Au-delà des combats, les RSF ouvrent des « marchés Dagolo » où sont écoulés véhicules, bétail et biens ménagers récupérés lors des pillages. Certaines cargaisons traversent la frontière tchadienne, alimentant une économie grise qui consolide la trésorerie de la milice.
Scénarios de sortie de crise
Tandis que l’armée conserve Port-Soudan et la façade maritime, les belligérants se neutralisent sur le plan militaire. Hemedti annonce à la radio le lancement d’un « gouvernement de paix et d’unité » parallèle, geste qui lui permet aussi de tester une légitimité encore incertaine.
Il a ordonné l’ouverture d’enquêtes internes sur les exactions attribuées à ses troupes. Nombre de défenseurs des droits humains y voient une stratégie de communication destinée à préparer une négociation internationale, voire une amnistie, plutôt qu’une véritable volonté de justice.
Et après ?
Les Soudanais s’interrogent sur les ambitions réelles du général. Veut-il rassembler le pays, instaurer un État au-delà du Nil occidental ou simplement garantir ses intérêts dans l’or et les leviers sécuritaires ? Rien, pour l’heure, n’indique une sortie rapide du face-à-face.

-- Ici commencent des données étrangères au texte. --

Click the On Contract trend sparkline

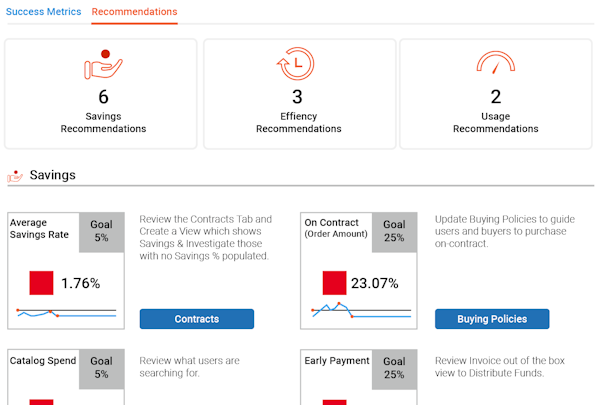360,311
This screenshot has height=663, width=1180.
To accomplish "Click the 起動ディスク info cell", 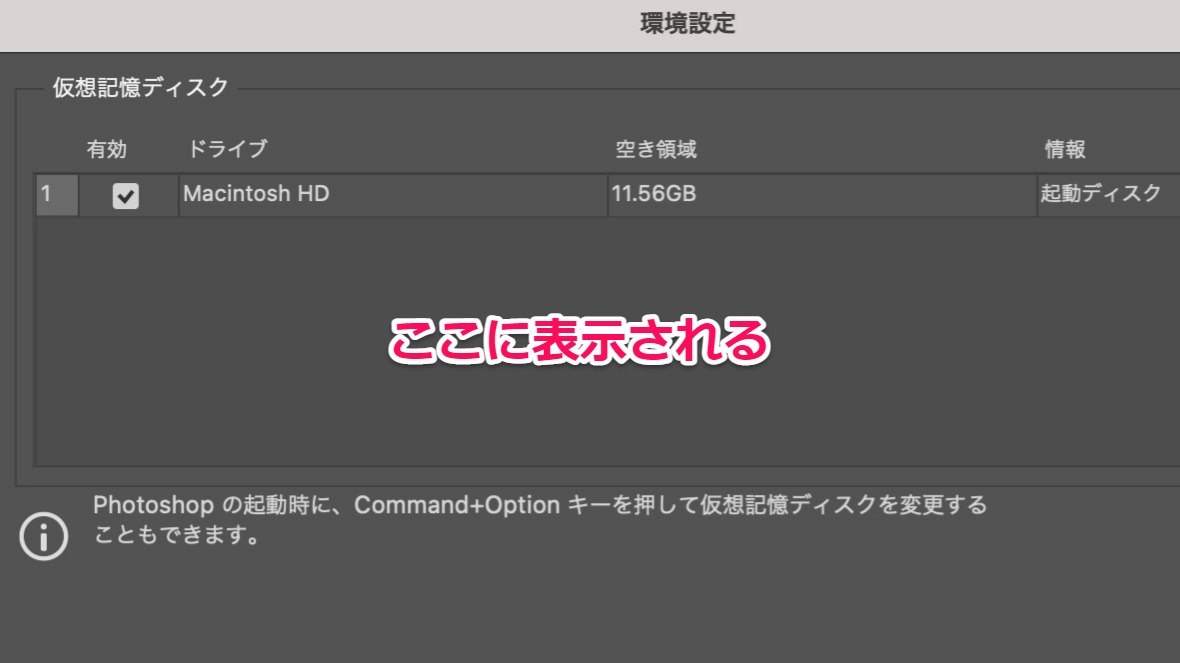I will pyautogui.click(x=1109, y=195).
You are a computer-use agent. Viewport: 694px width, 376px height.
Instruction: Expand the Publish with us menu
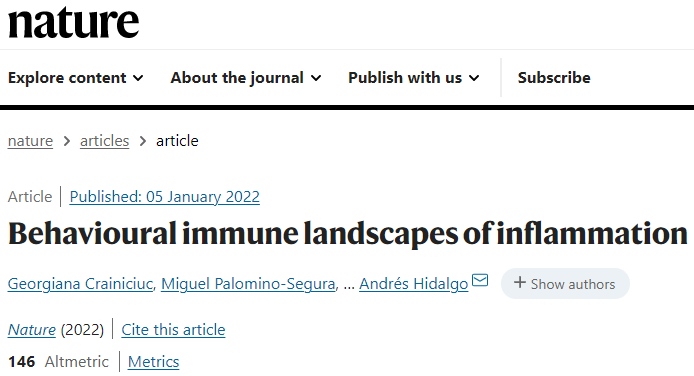(414, 78)
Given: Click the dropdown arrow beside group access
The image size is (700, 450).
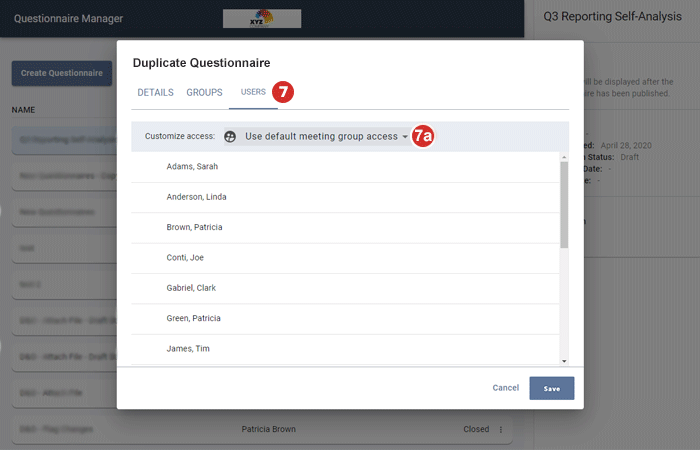Looking at the screenshot, I should click(x=405, y=137).
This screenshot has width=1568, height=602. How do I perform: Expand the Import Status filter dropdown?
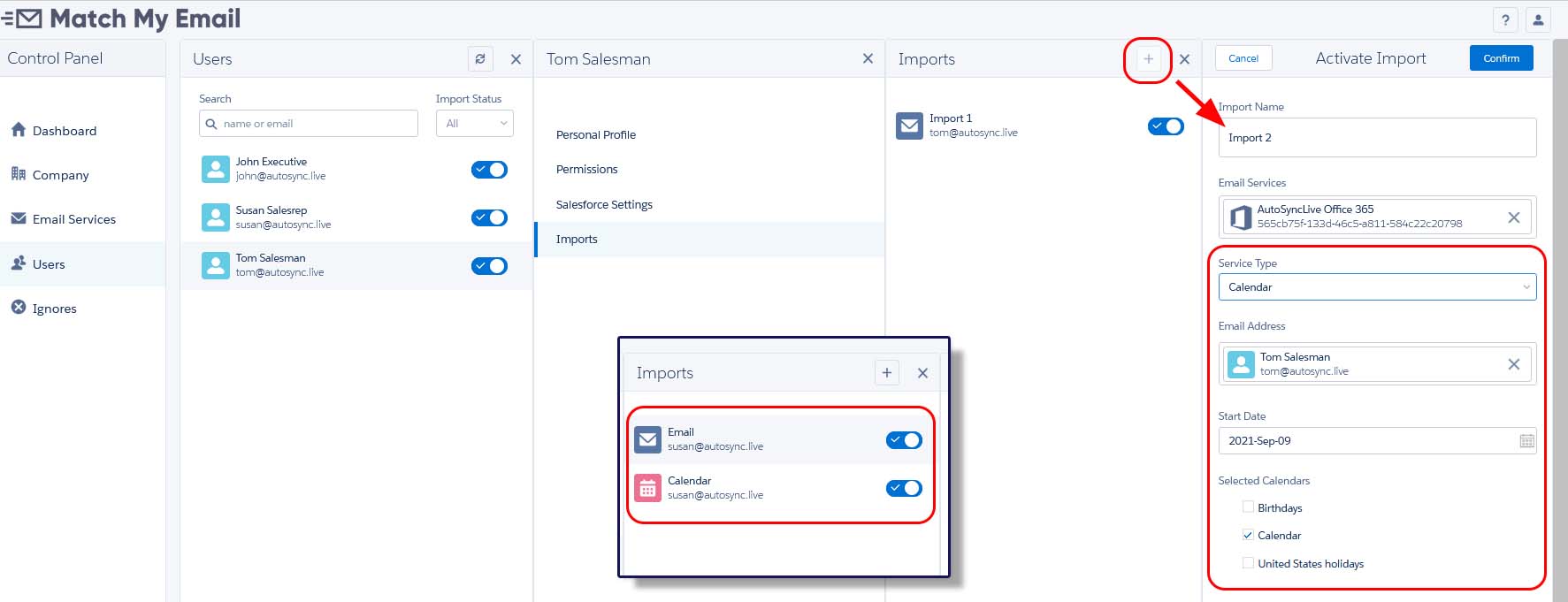click(x=475, y=124)
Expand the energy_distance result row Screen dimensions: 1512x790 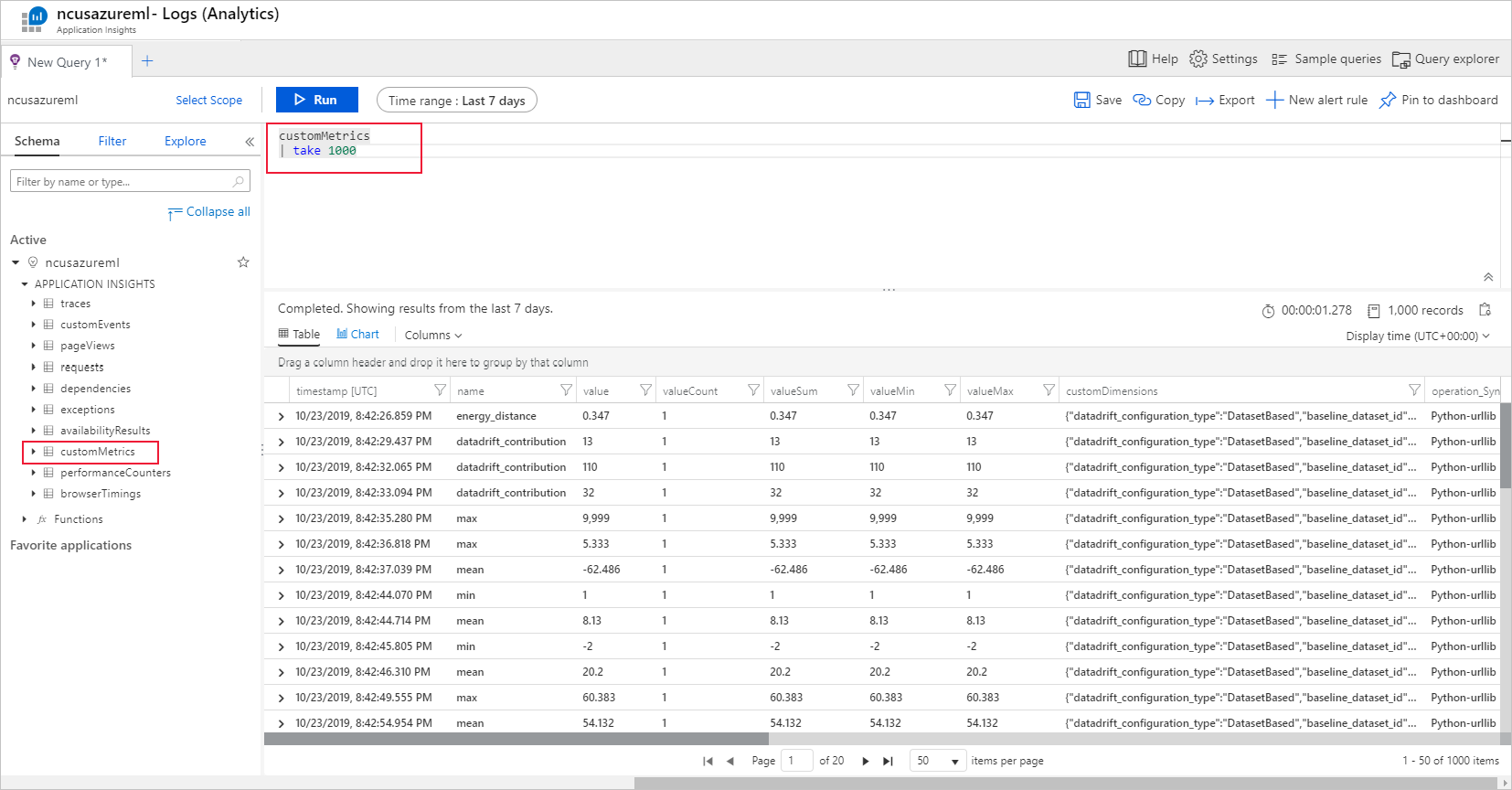click(281, 416)
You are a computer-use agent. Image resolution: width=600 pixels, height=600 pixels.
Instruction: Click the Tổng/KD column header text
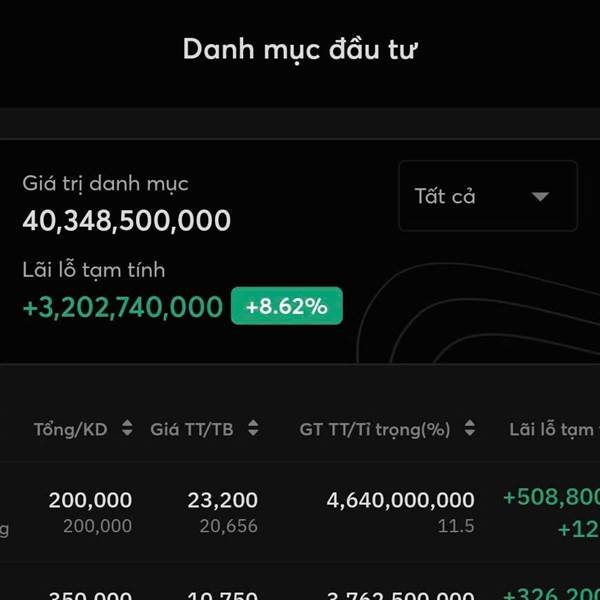coord(70,429)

Tant que l’impunité et les flux d’argent resteront intacts, Hemedti compte sur un atout majeur : la fragmentation politique et le désintérêt relatif des grandes puissances. Ce pari sur la lassitude internationale pourrait prolonger un conflit déjà qualifié de pire crise humanitaire africaine actuelle.
Le point économique
Depuis Jebel Amir jusqu’aux raffineries clandestines proches du Nil, l’or soudanais voyage vers Dubaï où il est mêlé à d’autres provenances avant d’entrer sur les marchés mondiaux. Selon des économistes locaux, cette filière clandestine représenterait plus d’un milliard de dollars par an, chiffre en hausse constante.
Regard d’expert
Pour Alex de Waal, qui dirige la World Peace Foundation, le personnage doit être compris comme « un entrepreneur de la guerre » plutôt que comme simple bandit. Sa survie repose, dit-il, sur la capacité à monnayer force militaire, protection, accès aux ressources stratégiques et appuis diplomatiques.